Gov. JB Pritzker of Illinois and others are villainizing the ICE agents in dire language that is an open invitation to violence. On ICE agents, Pritzker claimed “They were going after a few gang members, and instead, they broke windows, they broke down doors, they ransacked the place … They are the ones that are making it a war zone.” ICE agents are being accused essentially of kidnapping people randomly on the street based on racial profiling and “disappearing” them as was done by the Argentine junta, and the result is encouraging violence against federal officials. 

It’s easy to condemn violence, but harder to do something about it. For starters, we need a bipartisan group of lawmakers to come together and stand clearly and unequivocally for bringing down the political temperature. They should agree on a set of basic principles outlining the bounds of attack language, which must include no longer calling opponents “Hitler” and other names that function to justify violence. They should condemn the recent political assassinations and attempted murders unequivocally – without exceptions or thinly veiled justifications. Finally, these lawmakers should call on the remainder of Congress to sign on to these principles as a clear rebuke of political violence and extreme rhetoric.  

Second, they need to draft legislation that makes social media responsible for hosting and spreading calls for violence. Section 230 needs to be rewritten to give social media platforms an explicit obligation to promptly remove content that calls for violence. That won’t cure the problem, but it will put the social media channels on notice that they need to be vigilant about removing at least the most extreme rhetoric within 24 to 48 hours. 

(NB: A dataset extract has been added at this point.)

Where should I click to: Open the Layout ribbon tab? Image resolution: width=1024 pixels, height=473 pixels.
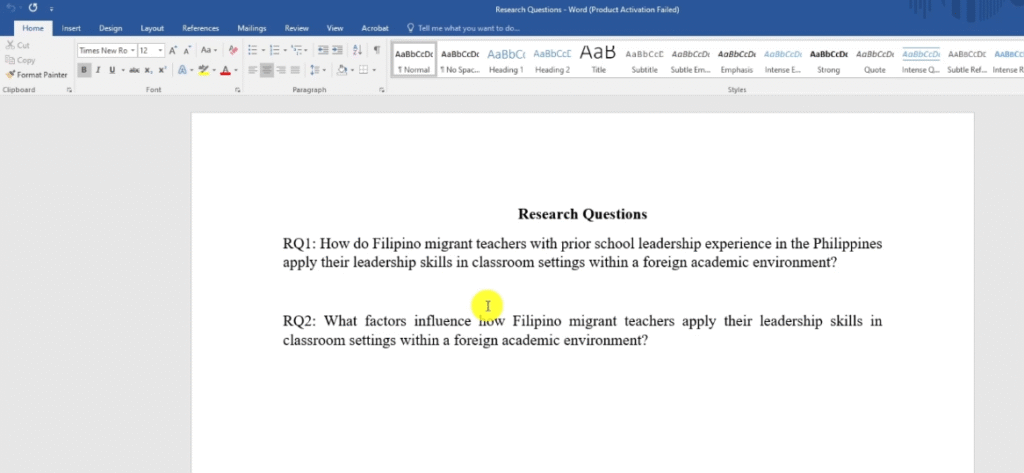[x=152, y=29]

And third, the White House should establish a serious bipartisan, anti-political violence commission to probe the recent rise in political violence more deeply and attempt to explain to Americans how we cannot let our political differences degenerate into chaos. It should explore the violence-based underworlds on both the right and the left.  

The Kerner Commission’s 1968 report painted an image of two Americas – one white and one black – that had a profound impact on the country at the time. And yet today, there are once again two Americas – one red and one blue. We need to make a good faith effort to bridge the gaps in ways that preserve and promote the ballot as the answer, not the bullet.â?¯The test will be whether such a commission could ever agree on one joint and final report.